- Given passage:
☆ ☆ ☆ ☆

Community solar allows groups of people to invest in
large, shared solar arrays and apply some credits to their power bill; in this
way, apartment-dwellers and lower-income groups can gain access to affordable
solar power. Experts are saying that 2016 could be community solar’s “breakout
year.”
Community Choice Energy (or CCE and formerly known as
Community Choice Aggregation) is a growing trend in California and other states
which allows cities and counties to directly purchase energy on behalf of their
citizens – usually including a higher percentage of renewable energy – and
relegates utilities to simply transmitting and distributing this cleaner power.
Marin and Sonoma Counties
have had CCE programs for over 2 years now, with Lancaster signing on last year and San Francisco
just launched their own CCE program on May 1, called “CleanPowerSF.”

☆ ☆ ☆ ☆

- Recorded information:
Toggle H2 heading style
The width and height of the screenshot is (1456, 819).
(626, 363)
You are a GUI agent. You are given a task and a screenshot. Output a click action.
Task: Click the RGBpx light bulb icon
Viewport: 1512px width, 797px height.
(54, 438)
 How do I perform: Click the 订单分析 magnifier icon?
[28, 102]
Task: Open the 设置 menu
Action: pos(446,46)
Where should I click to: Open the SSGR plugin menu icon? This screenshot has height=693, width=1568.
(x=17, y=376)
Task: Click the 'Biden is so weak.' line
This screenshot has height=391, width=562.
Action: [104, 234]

☆ ☆ ☆ ☆

- Exercise objective:
From the community energy passage above, print verbatim the portion from "Community Choice Energy" to "this cleaner power.".

- Output of the task:
Community Choice Energy (or CCE and formerly known as
Community Choice Aggregation) is a growing trend in California and other states
which allows cities and counties to directly purchase energy on behalf of their
citizens – usually including a higher percentage of renewable energy – and
relegates utilities to simply transmitting and distributing this cleaner power.